What About Tax Benefits?
Under the old tax regime, home loan borrowers get: Section 24(b) interest deduction up to ₹2 lakh/year + Section 80C principal repayment up to ₹1.5 lakh/year. For someone in the 30% bracket, this saves about ₹70,000–₹90,000/year in tax.
However, under the new tax regime (which is now the default from Budget 2025), neither of these deductions is available. So if you've already moved to the new regime — which most people with salary up to ₹12.75L should — the tax benefit argument for home-buying largely disappears.
When Buying Makes Sense
- You plan to stay in the same city for 10+ years — stability matters
- The price-to-rent ratio is below 15 in your area
- You don't have the discipline to invest the difference (EMI − rent) consistently — the house acts as forced savings
- You're buying in a high-growth area where appreciation may exceed 7–8%/year
- Emotional value — it's your home, your freedom to renovate, no landlord
When Renting Makes Sense
- You're in a high price-to-rent metro (Mumbai, Bangalore, Gurgaon)
- You may relocate in the next 5–7 years
- You have the discipline to invest the savings systematically
- You prefer diversified wealth (mutual funds) over a single illiquid asset
- You don't want the stress of a ₹50,000+ EMI for 20 years
The Bottom Line
Buying a home is one of the biggest financial decisions you'll make. The math often favours renting + investing — especially in Indian metros in 2026. But money isn't everything: security, stability, and emotional peace have real value. Know the numbers, then decide with your whole picture.

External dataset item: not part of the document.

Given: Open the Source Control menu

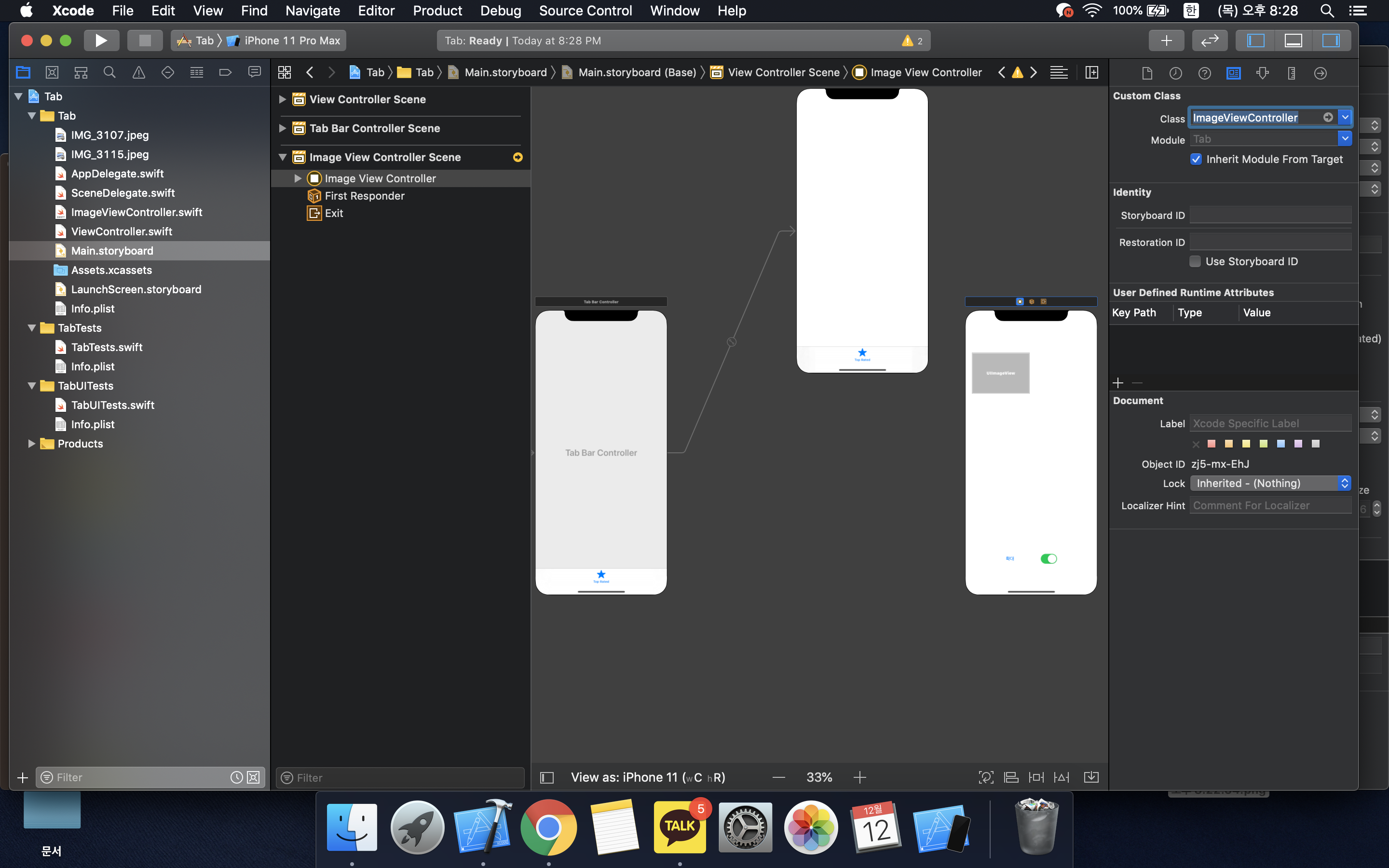Looking at the screenshot, I should (585, 10).

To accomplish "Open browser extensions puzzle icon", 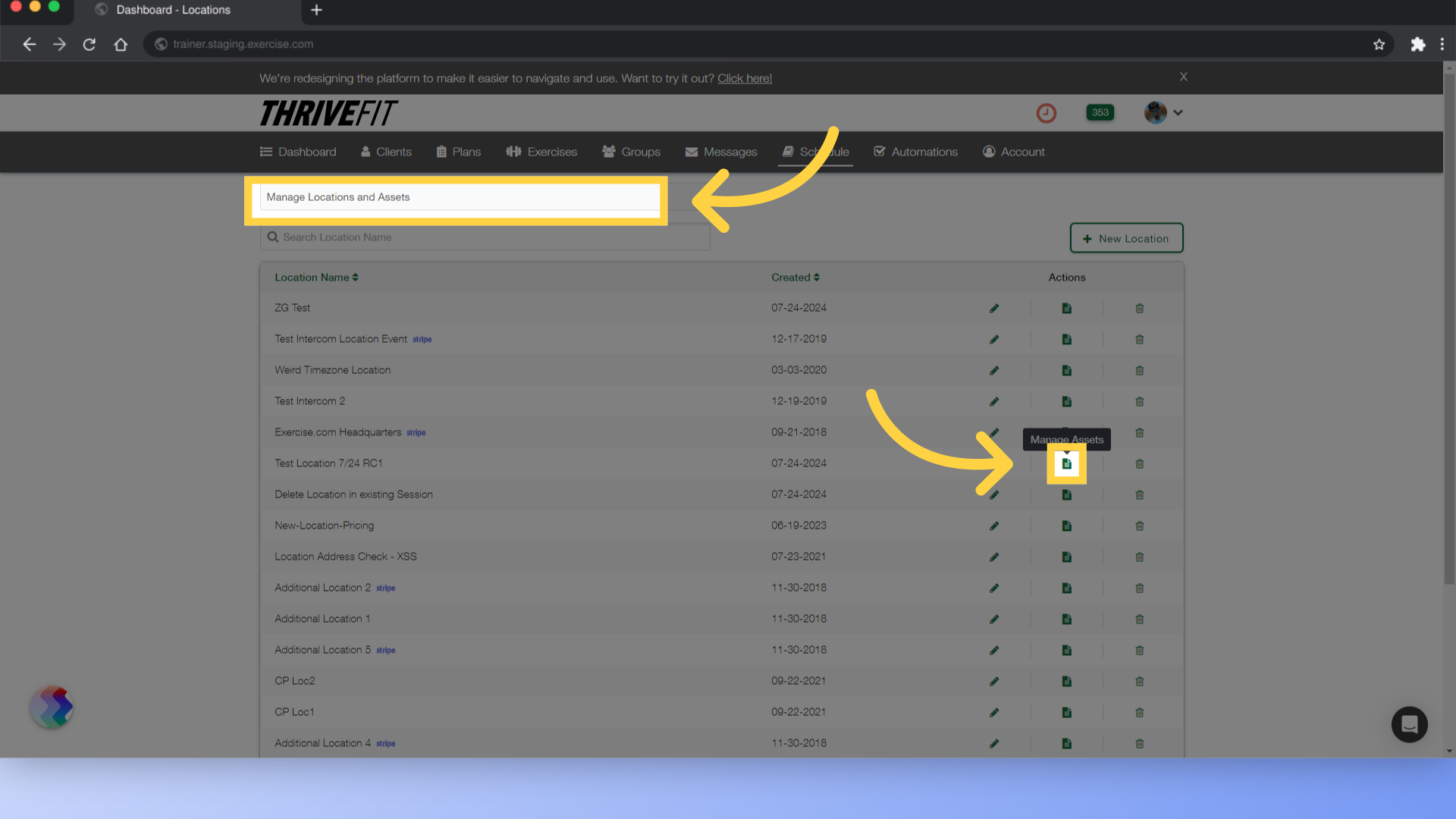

Frequently Asked Questions
Is it better to buy or rent in India in 2026?
Depends on the city's price-to-rent ratio, your loan rate, and how long you plan to stay. In expensive metros (ratio 30–40x), renting + investing often wins. In affordable cities (ratio below 15x), buying can make more sense.
What is the price-to-rent ratio and why does it matter?
Price-to-rent ratio = Property price ÷ Annual rent. Below 15 favours buying. Above 20 favours renting. Indian metros are typically 25–40x.
What about the emotional benefits of owning a home?
Owning provides security, stability, and freedom to renovate. These are real benefits that don't show up in a calculator. The best approach is to understand the financial cost, then balance money with life priorities.
Should I buy a house just for tax benefits?
No. Under the new tax regime (default from Budget 2025), home loan deductions are NOT available. Even under the old regime, the max tax saving (~₹90K/year) is far less than the cost difference between buying and renting in most metros.